Tik-Tok, a popular social media app among teenagers, known for its mostly short and to the point videos, has recently housed an unsettling new style of video.


Henry Wilkins, Paw Print Reporter

With most teens in the United States going back to school for the first time in more than a year, a built up impulsiveness is starting to show its ugly head.  

A trend that emerged on September 1st (New York Times) called “Devious Licks”, has sparked an unprecedented surge of nationwide vandalism against private property, especially schools. The gist of the videos are simple,  someone blatantly films themselves stealing something, explicit music is played over it, and the person almost always reveals their identity at the end. A perfect plan… if your goal is to be arrested. Things being stolen include: ceiling tiles, floor tiles, sinks, soap dispensers, parts of toilets, stalls, and other classroom materials.  

Giulia Heyward from the New York Times wrote, “To school administrators, the thefts are not what they want to deal with right now, just weeks into the new school year, with the virus and learning loss and other pressures bearing down.

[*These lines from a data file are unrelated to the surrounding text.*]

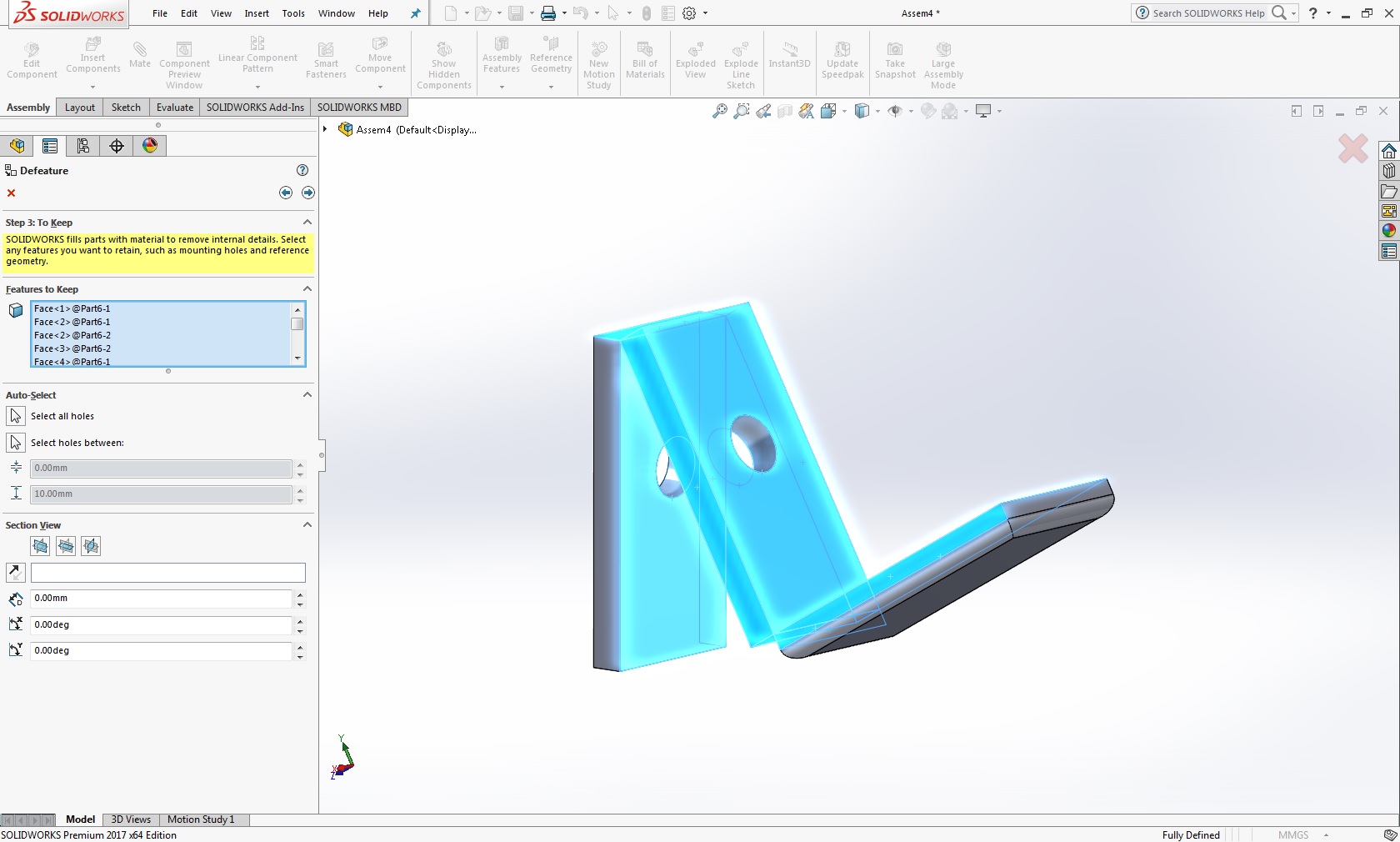1400x842 pixels.
Task: Open the DisplayManager panel tab
Action: (x=150, y=146)
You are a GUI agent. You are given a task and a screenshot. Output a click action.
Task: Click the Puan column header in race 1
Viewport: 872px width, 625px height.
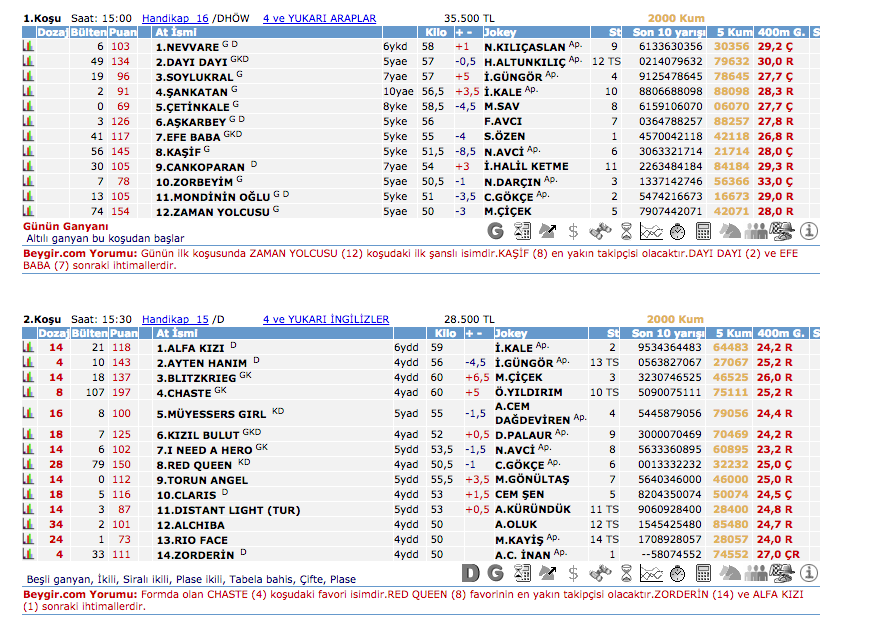(x=121, y=32)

And to some social watchers, the trend is a sign perhaps, of what teenagers are feeling, about the disruptions and powerlessness in their lives.” Taking your anger out on a place where you have to spend most of your time is puzzling. What are you going to do when you want to wash your hands and a sink isn’t there? What about a hand sanitizer dispenser? A bathroom stall and toilet paper? You are causing everyone, including yourself, an inconvenience.”

These types of videos have garnered millions of views, which has only added to the mob of people eager for attention. It has publicly been stated by authorities including the Norwalk Public Schools Superintendent, that being identified as a culprit will result in serious repercussions. I don’t think you need the Superintendent to spell it out for you, but if you get caught vandalizing property, it will be on your permanent record for life. And to think some kids are doing these things for a couple of quick views.

Ending this story on a hopeful note, to fight back against Devious Licks, there has been a counter-trend on Tik-Tok called Angelic Yields. People mostly go into bathrooms and donate  soap dispensers, leave decorations, and put free money in places where others would find it.  It does bring a smile to my face, mostly because of the pure juxtaposition and irony of these two trends coexisting, but it does nonetheless.  In a perfect world all trends would stay like this, but Tik-Tok is definitely not a perfect world.  Remember that your actions have consequences.  Even your good actions.